**BRIEF**
All that is needed is the line containing "The height and width of the screenshot is (571, 1568)." together with each line after it, transcribed exactly to the end of the records.

Items listed in a dataset

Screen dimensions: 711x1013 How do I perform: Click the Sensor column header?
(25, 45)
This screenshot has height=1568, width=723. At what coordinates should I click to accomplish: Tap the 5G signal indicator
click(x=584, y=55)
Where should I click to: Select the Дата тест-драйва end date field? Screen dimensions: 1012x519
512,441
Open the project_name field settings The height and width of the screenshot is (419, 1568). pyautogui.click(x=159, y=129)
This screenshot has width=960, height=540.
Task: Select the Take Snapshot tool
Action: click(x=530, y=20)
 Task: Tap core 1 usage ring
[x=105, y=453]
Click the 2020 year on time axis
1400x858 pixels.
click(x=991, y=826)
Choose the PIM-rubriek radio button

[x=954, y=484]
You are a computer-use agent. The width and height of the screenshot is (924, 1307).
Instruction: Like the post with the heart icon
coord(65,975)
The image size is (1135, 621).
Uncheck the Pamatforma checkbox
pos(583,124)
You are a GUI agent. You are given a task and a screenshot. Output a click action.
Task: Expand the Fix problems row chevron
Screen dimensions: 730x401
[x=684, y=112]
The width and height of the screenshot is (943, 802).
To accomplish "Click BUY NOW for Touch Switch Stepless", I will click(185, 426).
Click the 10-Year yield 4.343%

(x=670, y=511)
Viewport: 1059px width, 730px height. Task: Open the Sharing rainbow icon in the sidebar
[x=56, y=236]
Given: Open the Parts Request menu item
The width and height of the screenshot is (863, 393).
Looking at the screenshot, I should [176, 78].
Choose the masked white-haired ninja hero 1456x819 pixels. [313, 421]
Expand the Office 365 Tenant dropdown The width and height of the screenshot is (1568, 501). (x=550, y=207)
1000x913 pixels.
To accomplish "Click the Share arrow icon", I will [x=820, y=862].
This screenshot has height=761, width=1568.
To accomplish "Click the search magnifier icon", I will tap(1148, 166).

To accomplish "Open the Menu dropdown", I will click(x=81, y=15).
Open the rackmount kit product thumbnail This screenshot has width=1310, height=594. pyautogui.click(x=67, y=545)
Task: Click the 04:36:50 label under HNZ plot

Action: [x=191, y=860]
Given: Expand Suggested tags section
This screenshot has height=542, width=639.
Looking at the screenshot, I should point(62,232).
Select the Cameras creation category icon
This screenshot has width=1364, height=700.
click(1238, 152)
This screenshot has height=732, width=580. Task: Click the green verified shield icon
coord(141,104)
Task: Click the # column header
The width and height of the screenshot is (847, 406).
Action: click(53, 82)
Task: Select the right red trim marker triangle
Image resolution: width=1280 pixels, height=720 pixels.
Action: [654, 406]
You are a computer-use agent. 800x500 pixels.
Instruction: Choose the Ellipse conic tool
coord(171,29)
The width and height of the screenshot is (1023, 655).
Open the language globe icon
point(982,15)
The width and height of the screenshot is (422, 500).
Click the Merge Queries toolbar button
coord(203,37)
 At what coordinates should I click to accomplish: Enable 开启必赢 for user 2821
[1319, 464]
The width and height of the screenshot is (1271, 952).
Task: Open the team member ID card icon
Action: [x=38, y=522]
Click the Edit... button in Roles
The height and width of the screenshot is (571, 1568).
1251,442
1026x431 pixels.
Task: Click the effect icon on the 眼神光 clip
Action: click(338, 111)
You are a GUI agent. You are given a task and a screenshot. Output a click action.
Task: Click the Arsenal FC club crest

**RESULT OF THE TASK**
The height and width of the screenshot is (571, 1568).
1251,442
1026x431 pixels.
Task: Click the effect icon on the 眼神光 clip
Action: click(338, 111)
You are a GUI agent. You are given a task and a screenshot. Output a click action.
Task: Click the Arsenal FC club crest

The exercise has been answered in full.